C. Ammanna Raja or Chodagam Ammanna Raja BA (6 June 1909 – 22 February 1999) was an Indian freedom movement activist and Rajya Sabha member from Andhra Pradesh.

She was born to Gandham Veerayya Naidu and Nagaratnamma in Bandar on 6 June 1909. She was one of eleven children. She was educated in Rajahmundry and completed graduation (B.A.) and L.T. in Madras in 1932. After the retirement of her father, she worked as teacher in Secunderabad and Bapatla for a while.

She was elected in the Madras Legislative Assembly in 1937 from Eluru constituency as a member of Indian National Congress with the support of Sarojini Naidu and Durgabai Deshmukh. With the beginning of Second World War in September 1939, all the members of Congress party had resigned from the Assembly.

She married Shri Chodagam Janardhana Rao on 27 August 1940. They had a daughter Urmila and son Kishore.
Chodagam Janardhana Rao was a Chief civil engineer in the Bakra Nangal Dam Project in Punjab, India.

Chodagam Ammanna Raja participated in Satyagraha movement in 1940 with Mahatma Gandhi.

She was again elected as a Member of Madras Legislative Assembly from Eluru constituency in 1946. She was elected as Deputy Speaker of Madras Legislative Assembly between 1946 and 1952. She has fought in associated with the Dr. Muthulakshmi Reddy for the passing of Bill abolishing the Devadasi system in 1947.

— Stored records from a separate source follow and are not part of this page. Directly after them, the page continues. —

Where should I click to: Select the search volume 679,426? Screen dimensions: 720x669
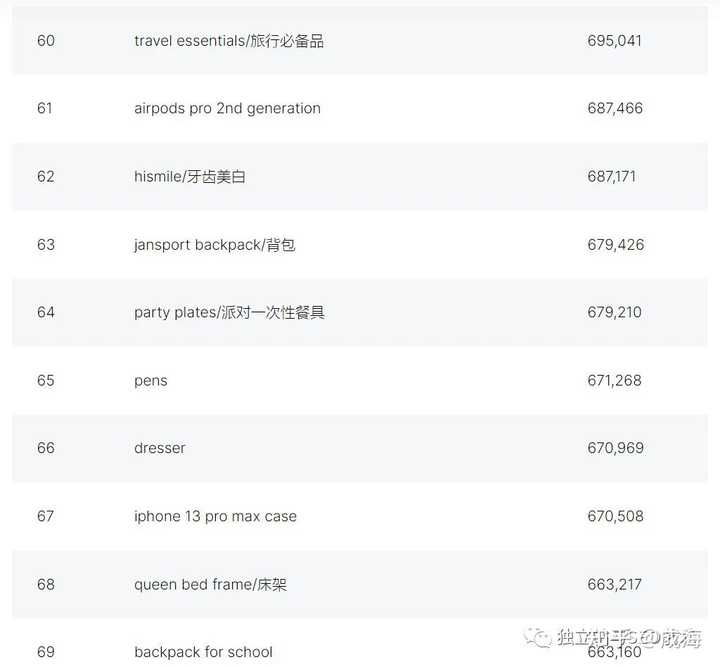coord(616,245)
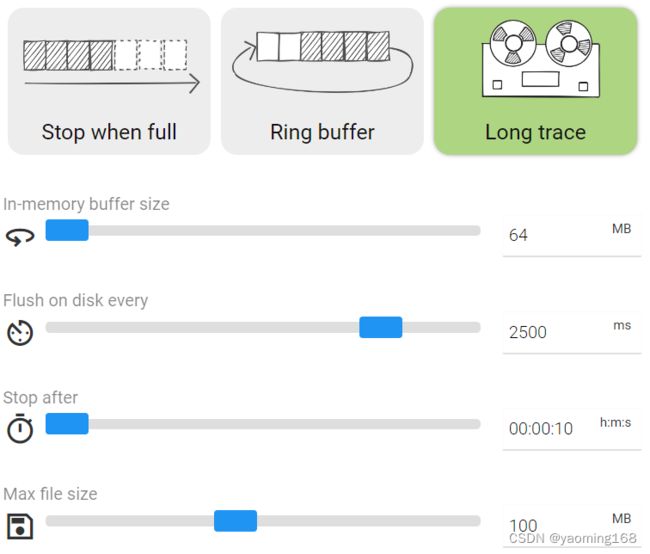Click the Stop after slider handle
The image size is (650, 554).
(67, 423)
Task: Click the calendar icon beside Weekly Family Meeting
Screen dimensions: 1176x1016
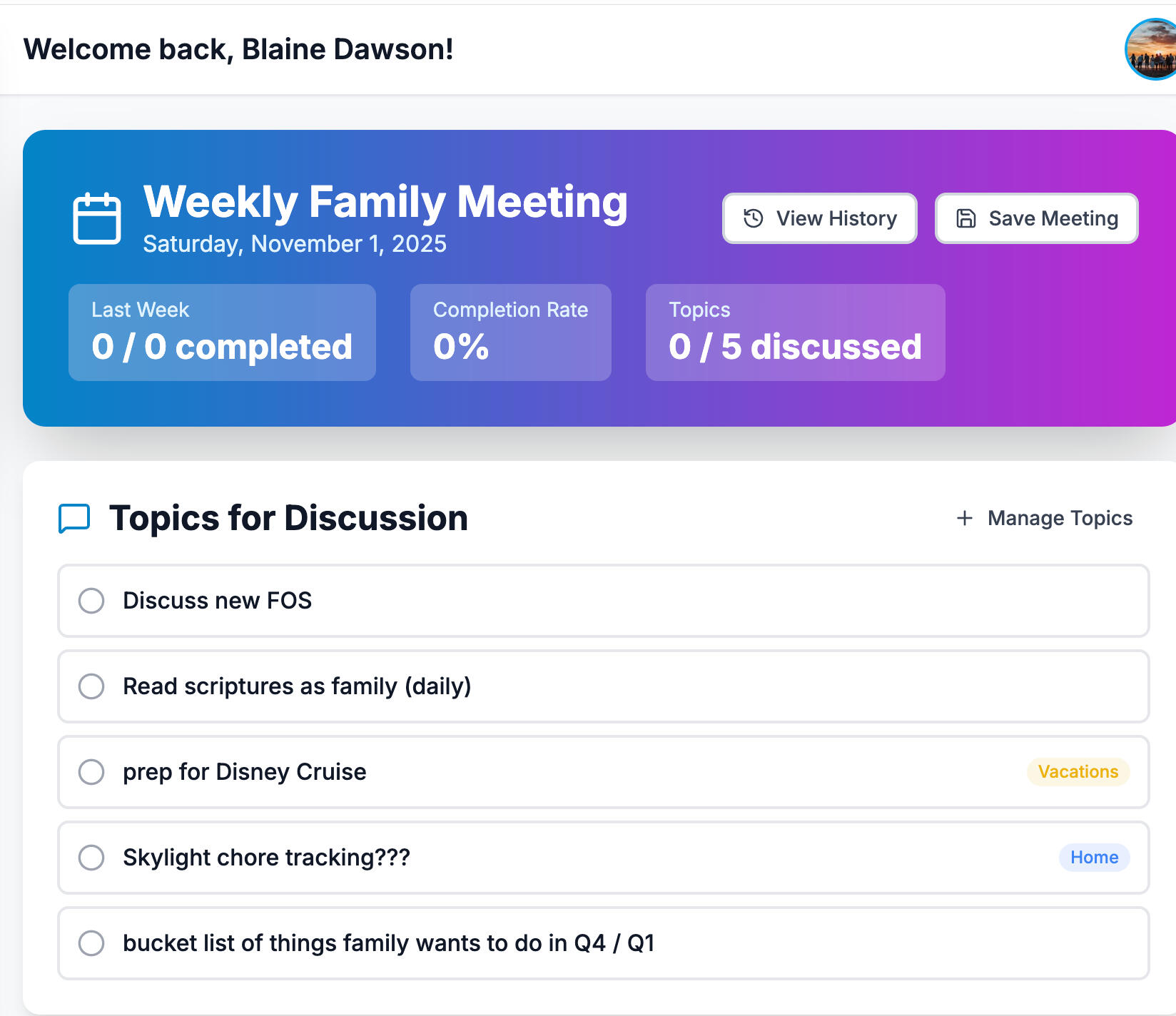Action: click(97, 218)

She was elected to the Andhra Pradesh Legislative Assembly in 1955 from Attili, West Godavari district.

She was a Member of Parliament Rajya Sabha from Congress party from 3 April 1962 to 2 April 1968. She resigned from the politics in 1968 and worked untiringly for the welfare of women. She helped many people devastated during the 1977 Andhra Pradesh cyclone.

She educated several children, who otherwise would have been forced to work from a young age. These children now have excellent career prospects due to their education. One of them is serving in the Indian Army as an officer today.

She died on 22 February 1999 with her loving family by her side in Secunderabad, India.

She is survived by her son Kishore, Daughter-in-law Nalini, Grand Children Janardhan and Jyothsna. She is also survived by her daughter Doctor Urmila, Son-in-law Doctor Raman Rao, Grand Children Doctor Janardhan and Jyoti.